GIVEN RECORDS -
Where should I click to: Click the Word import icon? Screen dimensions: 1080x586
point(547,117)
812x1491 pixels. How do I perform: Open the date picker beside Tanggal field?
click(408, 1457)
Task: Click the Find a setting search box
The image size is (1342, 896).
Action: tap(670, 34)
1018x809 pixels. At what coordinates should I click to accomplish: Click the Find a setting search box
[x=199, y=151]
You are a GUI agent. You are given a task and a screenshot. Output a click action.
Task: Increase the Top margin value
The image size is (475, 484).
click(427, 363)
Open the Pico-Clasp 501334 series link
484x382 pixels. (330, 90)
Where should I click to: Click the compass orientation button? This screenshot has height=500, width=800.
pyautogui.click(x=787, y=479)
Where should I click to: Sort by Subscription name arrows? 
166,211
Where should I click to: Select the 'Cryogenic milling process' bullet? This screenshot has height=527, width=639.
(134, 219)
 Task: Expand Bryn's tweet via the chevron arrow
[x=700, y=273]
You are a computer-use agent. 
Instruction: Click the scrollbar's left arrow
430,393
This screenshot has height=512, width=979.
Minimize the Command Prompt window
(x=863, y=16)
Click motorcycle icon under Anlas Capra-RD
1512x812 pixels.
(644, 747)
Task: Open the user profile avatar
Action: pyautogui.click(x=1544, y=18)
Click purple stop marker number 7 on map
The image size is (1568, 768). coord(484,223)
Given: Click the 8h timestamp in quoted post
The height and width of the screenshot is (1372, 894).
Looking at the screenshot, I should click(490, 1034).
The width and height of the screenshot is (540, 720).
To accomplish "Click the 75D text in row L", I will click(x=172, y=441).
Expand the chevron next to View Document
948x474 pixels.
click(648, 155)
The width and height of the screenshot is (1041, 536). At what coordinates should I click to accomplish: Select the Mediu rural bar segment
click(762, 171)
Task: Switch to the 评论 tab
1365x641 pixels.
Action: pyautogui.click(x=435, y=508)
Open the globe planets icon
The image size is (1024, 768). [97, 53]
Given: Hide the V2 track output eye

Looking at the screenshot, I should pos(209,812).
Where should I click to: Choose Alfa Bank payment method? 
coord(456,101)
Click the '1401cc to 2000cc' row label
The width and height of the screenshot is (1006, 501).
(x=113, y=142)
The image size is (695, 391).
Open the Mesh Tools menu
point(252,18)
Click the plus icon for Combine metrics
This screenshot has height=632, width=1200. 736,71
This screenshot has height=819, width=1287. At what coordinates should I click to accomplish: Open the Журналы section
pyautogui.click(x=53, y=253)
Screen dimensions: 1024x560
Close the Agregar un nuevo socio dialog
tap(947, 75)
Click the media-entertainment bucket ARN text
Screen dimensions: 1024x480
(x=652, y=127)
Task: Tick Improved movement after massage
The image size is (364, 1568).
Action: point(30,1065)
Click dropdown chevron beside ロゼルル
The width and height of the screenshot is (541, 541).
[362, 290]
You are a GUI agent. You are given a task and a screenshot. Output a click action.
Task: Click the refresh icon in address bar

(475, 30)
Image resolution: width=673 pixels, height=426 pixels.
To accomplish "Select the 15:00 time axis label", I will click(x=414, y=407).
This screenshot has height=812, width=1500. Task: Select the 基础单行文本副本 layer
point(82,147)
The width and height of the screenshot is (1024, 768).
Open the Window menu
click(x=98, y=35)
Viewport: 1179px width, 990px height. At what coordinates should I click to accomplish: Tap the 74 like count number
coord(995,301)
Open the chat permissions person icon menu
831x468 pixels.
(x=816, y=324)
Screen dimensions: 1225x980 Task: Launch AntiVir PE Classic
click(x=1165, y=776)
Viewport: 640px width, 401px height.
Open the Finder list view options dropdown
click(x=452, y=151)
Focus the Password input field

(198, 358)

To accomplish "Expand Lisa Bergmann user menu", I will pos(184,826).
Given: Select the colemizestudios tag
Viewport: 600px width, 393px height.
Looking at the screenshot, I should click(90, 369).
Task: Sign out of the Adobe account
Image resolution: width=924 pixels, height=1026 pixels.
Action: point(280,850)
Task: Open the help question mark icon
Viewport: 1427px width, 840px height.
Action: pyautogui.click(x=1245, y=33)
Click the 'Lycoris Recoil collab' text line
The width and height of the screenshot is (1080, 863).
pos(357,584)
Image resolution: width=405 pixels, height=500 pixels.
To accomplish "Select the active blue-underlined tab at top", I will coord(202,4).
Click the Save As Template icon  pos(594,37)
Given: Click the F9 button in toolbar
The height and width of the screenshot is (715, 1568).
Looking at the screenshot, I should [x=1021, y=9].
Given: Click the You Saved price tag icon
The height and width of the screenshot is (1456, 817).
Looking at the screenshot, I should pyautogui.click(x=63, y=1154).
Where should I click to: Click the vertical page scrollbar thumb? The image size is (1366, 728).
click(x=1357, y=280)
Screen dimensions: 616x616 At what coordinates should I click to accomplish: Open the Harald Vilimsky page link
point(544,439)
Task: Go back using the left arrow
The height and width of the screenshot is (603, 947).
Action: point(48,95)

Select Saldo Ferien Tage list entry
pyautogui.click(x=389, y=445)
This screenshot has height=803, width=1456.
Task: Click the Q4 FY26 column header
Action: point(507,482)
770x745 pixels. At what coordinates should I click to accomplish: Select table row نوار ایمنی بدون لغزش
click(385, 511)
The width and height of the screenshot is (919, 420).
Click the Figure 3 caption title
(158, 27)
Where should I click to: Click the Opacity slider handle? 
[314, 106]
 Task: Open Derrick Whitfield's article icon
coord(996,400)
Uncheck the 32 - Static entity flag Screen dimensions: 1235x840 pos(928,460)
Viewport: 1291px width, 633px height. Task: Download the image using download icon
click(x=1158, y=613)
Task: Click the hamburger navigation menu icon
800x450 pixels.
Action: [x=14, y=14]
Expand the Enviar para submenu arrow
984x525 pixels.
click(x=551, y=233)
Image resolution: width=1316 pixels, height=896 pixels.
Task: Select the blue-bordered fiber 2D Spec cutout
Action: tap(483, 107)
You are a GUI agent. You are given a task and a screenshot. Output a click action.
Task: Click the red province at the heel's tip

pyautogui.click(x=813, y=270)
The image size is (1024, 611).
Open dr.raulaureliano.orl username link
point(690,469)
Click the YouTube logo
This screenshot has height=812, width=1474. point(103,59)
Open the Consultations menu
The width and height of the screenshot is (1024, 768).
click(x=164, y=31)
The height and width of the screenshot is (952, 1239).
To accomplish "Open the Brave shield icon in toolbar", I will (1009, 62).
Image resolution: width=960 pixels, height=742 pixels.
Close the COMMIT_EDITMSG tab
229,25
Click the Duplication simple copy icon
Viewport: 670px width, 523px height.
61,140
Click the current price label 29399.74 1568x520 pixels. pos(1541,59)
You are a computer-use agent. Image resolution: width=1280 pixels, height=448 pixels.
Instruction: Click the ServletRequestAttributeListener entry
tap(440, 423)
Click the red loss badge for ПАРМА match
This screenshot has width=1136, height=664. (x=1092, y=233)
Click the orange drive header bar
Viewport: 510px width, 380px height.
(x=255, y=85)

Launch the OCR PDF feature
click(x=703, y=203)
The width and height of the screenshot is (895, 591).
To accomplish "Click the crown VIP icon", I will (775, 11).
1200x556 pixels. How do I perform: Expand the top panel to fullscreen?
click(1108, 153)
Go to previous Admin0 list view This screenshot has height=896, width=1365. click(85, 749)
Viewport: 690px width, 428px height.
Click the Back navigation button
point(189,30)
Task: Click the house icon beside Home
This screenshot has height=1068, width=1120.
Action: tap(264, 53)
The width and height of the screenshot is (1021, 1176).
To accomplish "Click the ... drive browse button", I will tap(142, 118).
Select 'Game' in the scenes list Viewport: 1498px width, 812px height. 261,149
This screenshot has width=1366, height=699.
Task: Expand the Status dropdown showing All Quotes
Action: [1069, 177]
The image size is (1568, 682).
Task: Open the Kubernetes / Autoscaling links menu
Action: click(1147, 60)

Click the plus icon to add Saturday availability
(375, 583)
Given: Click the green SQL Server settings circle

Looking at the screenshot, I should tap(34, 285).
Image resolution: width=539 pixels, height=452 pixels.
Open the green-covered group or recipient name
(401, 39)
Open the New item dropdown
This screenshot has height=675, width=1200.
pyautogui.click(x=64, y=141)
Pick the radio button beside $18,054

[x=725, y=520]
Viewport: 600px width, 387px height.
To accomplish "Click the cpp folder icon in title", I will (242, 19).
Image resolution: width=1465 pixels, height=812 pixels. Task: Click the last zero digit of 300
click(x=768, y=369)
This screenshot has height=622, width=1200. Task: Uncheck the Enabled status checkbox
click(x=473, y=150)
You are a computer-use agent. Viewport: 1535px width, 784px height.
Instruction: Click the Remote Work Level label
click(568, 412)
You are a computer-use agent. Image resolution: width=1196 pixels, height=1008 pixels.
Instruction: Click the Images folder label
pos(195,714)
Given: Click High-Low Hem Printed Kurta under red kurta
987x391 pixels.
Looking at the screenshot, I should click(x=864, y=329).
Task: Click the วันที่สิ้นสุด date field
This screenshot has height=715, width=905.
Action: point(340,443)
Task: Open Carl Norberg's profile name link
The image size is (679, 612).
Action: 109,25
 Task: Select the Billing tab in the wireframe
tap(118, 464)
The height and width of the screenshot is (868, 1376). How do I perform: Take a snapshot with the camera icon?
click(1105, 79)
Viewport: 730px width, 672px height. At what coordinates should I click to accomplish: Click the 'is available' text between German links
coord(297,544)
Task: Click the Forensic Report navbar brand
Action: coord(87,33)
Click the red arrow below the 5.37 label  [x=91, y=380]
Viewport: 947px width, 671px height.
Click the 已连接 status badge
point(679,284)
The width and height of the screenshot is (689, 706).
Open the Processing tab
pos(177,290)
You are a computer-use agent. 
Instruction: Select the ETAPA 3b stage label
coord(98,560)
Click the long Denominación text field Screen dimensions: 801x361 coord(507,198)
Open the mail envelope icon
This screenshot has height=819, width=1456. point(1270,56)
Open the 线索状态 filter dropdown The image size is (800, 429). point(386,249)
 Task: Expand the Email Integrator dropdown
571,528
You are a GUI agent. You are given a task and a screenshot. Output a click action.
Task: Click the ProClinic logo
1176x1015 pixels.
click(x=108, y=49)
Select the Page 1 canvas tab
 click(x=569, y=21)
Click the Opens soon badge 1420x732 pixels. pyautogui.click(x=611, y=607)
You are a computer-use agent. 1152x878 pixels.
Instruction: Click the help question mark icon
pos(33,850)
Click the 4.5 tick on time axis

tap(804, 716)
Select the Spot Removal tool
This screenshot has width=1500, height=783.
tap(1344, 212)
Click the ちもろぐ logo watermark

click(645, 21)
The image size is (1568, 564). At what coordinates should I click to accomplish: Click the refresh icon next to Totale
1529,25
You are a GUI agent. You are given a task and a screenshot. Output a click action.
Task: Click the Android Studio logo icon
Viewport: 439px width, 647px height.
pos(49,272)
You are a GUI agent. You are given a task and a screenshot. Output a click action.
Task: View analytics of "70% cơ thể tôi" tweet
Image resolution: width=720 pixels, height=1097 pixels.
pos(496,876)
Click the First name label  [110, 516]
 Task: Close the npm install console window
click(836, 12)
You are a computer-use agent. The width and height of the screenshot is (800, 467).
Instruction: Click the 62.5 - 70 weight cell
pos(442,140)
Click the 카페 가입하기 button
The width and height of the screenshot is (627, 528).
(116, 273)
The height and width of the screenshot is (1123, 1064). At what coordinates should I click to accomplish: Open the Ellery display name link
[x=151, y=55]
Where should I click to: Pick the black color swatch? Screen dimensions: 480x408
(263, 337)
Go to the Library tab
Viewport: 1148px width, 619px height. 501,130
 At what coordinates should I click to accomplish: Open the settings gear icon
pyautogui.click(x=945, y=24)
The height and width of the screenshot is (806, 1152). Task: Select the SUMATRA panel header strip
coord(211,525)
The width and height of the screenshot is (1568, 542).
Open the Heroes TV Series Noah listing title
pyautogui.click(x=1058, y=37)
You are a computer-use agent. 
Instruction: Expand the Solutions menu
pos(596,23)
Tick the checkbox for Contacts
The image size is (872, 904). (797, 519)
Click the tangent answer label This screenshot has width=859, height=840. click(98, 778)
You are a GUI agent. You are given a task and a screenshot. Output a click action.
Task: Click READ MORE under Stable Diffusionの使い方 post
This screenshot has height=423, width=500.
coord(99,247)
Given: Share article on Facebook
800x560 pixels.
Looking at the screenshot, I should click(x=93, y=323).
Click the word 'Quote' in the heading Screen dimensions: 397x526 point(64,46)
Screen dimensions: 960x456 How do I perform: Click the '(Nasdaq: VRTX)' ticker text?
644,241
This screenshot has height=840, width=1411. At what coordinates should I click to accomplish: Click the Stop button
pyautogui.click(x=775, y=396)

THE TASK - Would you please copy every line from the listing above that contains the word "price"?

TASK ANSWER -
Given: Click the You Saved price tag icon
Click the current price label 29399.74 1568x520 pixels. pos(1541,59)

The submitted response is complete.